## WHAT IS NEEDED
Reproduce each of the rows below without changing a single character.

## GIVEN RECORDS
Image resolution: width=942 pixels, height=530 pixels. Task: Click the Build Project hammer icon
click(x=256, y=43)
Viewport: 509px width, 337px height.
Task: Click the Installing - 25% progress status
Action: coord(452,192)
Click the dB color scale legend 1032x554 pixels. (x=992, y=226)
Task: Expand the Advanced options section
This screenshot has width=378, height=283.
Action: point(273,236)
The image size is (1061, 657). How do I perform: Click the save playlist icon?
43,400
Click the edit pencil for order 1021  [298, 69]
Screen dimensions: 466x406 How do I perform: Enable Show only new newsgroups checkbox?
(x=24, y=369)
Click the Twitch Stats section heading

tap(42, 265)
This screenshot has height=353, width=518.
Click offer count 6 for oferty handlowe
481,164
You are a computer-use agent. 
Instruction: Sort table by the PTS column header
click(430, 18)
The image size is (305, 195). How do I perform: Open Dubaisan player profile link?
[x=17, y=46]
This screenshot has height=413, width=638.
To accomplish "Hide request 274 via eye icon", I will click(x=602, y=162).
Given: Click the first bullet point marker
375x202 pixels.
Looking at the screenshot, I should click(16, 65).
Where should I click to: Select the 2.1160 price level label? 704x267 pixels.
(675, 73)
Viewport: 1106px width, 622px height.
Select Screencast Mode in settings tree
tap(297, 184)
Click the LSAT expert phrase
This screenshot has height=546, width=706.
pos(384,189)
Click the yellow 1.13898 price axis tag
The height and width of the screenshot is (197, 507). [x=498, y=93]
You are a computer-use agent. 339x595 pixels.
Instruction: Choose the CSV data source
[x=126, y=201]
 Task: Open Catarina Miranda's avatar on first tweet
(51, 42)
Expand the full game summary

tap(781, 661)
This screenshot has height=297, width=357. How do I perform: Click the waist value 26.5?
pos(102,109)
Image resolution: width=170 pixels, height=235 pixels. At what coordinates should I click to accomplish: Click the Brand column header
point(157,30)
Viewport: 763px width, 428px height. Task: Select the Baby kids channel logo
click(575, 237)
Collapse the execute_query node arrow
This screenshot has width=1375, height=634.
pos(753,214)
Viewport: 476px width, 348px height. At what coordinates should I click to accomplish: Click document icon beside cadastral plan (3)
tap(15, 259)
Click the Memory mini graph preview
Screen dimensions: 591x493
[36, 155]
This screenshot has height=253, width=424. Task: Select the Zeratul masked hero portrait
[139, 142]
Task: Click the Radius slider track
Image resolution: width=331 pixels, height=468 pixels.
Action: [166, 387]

## WRITTEN ANSWER
Image resolution: width=942 pixels, height=530 pixels. Task: Click the Build Project hammer icon
click(x=256, y=43)
Viewport: 509px width, 337px height.
Task: Click the Installing - 25% progress status
Action: coord(452,192)
Click the dB color scale legend 1032x554 pixels. (x=992, y=226)
Task: Expand the Advanced options section
This screenshot has width=378, height=283.
Action: point(273,236)
The image size is (1061, 657). How do I perform: Click the save playlist icon?
43,400
Click the edit pencil for order 1021  [298, 69]
Screen dimensions: 466x406 How do I perform: Enable Show only new newsgroups checkbox?
(x=24, y=369)
Click the Twitch Stats section heading

tap(42, 265)
This screenshot has height=353, width=518.
Click offer count 6 for oferty handlowe
481,164
You are a computer-use agent. 
Instruction: Sort table by the PTS column header
click(430, 18)
The image size is (305, 195). How do I perform: Open Dubaisan player profile link?
[x=17, y=46]
This screenshot has height=413, width=638.
To accomplish "Hide request 274 via eye icon", I will click(x=602, y=162).
Given: Click the first bullet point marker
375x202 pixels.
Looking at the screenshot, I should click(16, 65).
Where should I click to: Select the 2.1160 price level label? 704x267 pixels.
(675, 73)
Viewport: 1106px width, 622px height.
Select Screencast Mode in settings tree
tap(297, 184)
Click the LSAT expert phrase
This screenshot has height=546, width=706.
pos(384,189)
Click the yellow 1.13898 price axis tag
The height and width of the screenshot is (197, 507). [x=498, y=93]
You are a computer-use agent. 339x595 pixels.
Instruction: Choose the CSV data source
[x=126, y=201]
 Task: Open Catarina Miranda's avatar on first tweet
(51, 42)
Expand the full game summary

tap(781, 661)
This screenshot has height=297, width=357. How do I perform: Click the waist value 26.5?
pos(102,109)
Image resolution: width=170 pixels, height=235 pixels. At what coordinates should I click to accomplish: Click the Brand column header
point(157,30)
Viewport: 763px width, 428px height. Task: Select the Baby kids channel logo
click(575, 237)
Collapse the execute_query node arrow
This screenshot has width=1375, height=634.
pos(753,214)
Viewport: 476px width, 348px height. At what coordinates should I click to accomplish: Click document icon beside cadastral plan (3)
tap(15, 259)
Click the Memory mini graph preview
Screen dimensions: 591x493
[36, 155]
This screenshot has height=253, width=424. Task: Select the Zeratul masked hero portrait
[139, 142]
Task: Click the Radius slider track
Image resolution: width=331 pixels, height=468 pixels.
Action: [166, 387]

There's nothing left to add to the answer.